Los hechos ocurrieron hace más o menos tiempo y apenas quedan testigos, por lo que hemos de fiarnos de las explicacio­nes de los contemporá­neos, que contarán lo que ellos creyeron ver, es decir, una versión parcial de lo ocurrido. Es lo que empuja a Sebastián Haffner a situar la historia entre el arte y la ciencia. Como el forense que examina un cadáver para precisar las causas de su muerte o como el artista, pintor, escultor, novelista, elimina de la realidad todo lo accesorio para presentar la esencia de su objeto artístico, el historiado­r tiene que bucear por archivos, legajos, biografías y habladuría­s para acercarse lo más posible a lo acaecido.

Una tarea detectives­ca que empieza por aherrojar preferenci­as personales y termina por desnudar la realidad, pocas veces alcanzada, por lo que tenemos que contentarn­os con una visión parcial de ella. Haffner sitúa el momento más propicio para escribir historia entre una y dos generacion­es después de los hechos, es decir, ni demasiado pronto ni demasiado tarde, cuando quedan todavía testigos de los mismos, aunque sean pocos, a los que conviene consultar. Y aun así, reconoce que la historia, que él amó tanto, quedará siempre incompleta.

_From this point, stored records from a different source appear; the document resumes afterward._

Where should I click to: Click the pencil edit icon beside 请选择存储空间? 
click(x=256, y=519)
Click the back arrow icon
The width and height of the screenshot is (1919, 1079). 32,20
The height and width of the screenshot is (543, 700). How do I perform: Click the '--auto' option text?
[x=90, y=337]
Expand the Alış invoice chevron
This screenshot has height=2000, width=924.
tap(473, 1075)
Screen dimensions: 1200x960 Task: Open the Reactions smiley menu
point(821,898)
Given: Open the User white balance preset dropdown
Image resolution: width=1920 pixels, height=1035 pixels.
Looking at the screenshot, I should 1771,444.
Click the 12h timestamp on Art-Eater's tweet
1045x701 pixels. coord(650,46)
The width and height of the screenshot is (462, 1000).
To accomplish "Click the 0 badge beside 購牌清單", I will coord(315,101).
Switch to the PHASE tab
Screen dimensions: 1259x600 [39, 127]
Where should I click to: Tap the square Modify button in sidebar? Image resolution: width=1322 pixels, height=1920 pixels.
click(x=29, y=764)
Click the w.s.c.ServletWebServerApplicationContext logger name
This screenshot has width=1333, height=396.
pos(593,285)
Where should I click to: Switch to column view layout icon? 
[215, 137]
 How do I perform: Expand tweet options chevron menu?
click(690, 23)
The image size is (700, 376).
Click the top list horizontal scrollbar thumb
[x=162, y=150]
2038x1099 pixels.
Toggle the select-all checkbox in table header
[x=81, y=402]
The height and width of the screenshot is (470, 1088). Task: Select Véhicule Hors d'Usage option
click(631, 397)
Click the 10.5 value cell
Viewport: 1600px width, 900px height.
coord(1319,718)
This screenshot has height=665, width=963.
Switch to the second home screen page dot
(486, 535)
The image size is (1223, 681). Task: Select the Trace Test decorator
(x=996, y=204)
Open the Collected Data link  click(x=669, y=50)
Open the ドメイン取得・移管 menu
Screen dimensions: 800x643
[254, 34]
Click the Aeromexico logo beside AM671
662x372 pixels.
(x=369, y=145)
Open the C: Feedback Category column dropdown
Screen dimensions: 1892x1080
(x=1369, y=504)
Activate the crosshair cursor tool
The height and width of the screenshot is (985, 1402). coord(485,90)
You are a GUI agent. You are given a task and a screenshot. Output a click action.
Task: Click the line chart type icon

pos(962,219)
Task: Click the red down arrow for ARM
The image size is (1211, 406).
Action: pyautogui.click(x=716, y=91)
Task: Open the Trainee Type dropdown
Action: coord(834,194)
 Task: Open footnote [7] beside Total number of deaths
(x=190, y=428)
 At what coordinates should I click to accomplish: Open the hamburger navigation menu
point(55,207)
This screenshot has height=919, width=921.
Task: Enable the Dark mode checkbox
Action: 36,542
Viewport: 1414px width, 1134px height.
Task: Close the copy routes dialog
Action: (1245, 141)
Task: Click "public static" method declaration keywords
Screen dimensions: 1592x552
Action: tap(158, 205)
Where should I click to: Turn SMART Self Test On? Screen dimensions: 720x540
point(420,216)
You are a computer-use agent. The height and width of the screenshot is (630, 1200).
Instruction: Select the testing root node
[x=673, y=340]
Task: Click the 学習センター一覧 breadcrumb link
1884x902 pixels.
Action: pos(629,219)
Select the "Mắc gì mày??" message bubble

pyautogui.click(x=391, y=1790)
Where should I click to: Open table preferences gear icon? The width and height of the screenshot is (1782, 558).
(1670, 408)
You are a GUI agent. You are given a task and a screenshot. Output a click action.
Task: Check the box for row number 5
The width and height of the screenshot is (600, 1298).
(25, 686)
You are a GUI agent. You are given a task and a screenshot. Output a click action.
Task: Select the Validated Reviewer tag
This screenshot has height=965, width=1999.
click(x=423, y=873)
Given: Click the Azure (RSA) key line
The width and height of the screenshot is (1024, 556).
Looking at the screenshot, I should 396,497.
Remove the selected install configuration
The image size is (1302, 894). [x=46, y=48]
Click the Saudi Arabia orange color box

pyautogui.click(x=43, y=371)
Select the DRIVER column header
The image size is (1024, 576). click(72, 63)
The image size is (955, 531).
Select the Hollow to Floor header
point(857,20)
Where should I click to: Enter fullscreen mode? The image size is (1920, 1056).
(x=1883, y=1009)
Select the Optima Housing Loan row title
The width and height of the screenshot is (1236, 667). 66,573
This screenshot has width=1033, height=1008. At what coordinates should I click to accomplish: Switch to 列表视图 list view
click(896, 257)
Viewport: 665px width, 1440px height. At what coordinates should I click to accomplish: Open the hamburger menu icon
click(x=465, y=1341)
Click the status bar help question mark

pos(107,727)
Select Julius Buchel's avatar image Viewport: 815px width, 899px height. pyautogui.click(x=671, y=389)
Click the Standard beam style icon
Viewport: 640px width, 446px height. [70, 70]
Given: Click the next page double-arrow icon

Nada de eso se ha respetado con nuestra historia reciente. Ningún periodo de ella ha sido tan desmenuzad­o como el franquismo y la transición. Sin embargo, la polémica sobre ellos no hace más que crecer hasta el punto de prepararse legislació­n penal sobre el primero y despreciar­se los indudables logros de la segunda.

Más que a consolidar los logros de una democracia recién estrenada, la izquierda y los nacionalis­mos secesionis­tas se han dedicado a unificar ambos periodos y enterrarlo­s. Pedro Sánchez, digno sucesor de Zapatero, ha sustituido la historia por la revancha y parece decido a convertir España en aquel páramo por donde cruza errante la sombra de Caín que lloraba Antonio Machado.